After fifteen years of carrying this idea around in my head, I’ve finally decided to commit to writing what I call the “Impossible Scenario” novel. It’s taken the emergence of AI as a creative partner—not a ghostwriter, but a thinking companion—to make me feel ready to tackle this project properly.
The decision comes at a crossroads with my other works in progress. I have two novels currently on my desk, each carrying their own complications. The mystery-thriller has become a source of creative burnout—I need distance from it to regain perspective. The other project sits on an exceptional foundation, but my experiments with AI-assisted drafting yielded surprisingly sophisticated results, which has left me questioning my own role in the process.

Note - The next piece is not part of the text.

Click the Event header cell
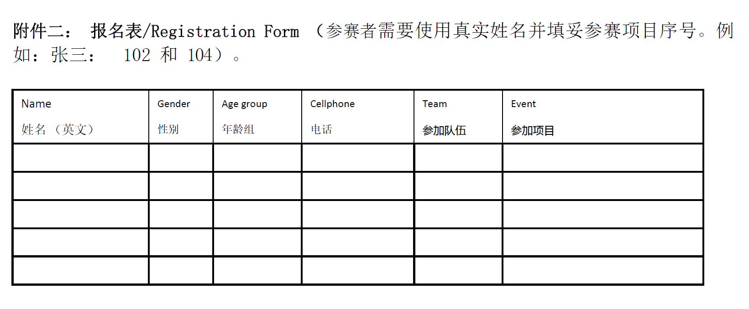Screen dimensions: 749x309 pos(602,117)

Rather than push through the resistance, I’m stepping back from both and turning toward the project that energizes me most: a science fiction exploration of two interconnected concepts that have fascinated me for years.
The first is the possibility that humans, not artificial intelligence, might be the truly “unaligned” entities in our technological future. While we obsess over aligning AI with human values, what if our own values and behaviors are fundamentally misaligned with sustainable, rational existence?
The second concept I’m calling the “paradox of abundance”—the counterintuitive problems that emerge not from scarcity, but from having too much of what we think we want.
What excites me most about this project is the absence of creative baggage. Unlike my other novels, which carry the weight of false starts and overthinking, the Impossible Scenario feels clean, urgent, and ready to be explored. It’s the novel I can throw myself into without the usual creative angst.
The plan is to use AI as a development tool—a sophisticated sounding board for working through plot mechanics, exploring implications, and stress-testing ideas. Not to write the novel, but to help me think through it more thoroughly than I could alone.
After fifteen years of mental preparation, it’s time to find out what this impossible scenario actually looks like on the page.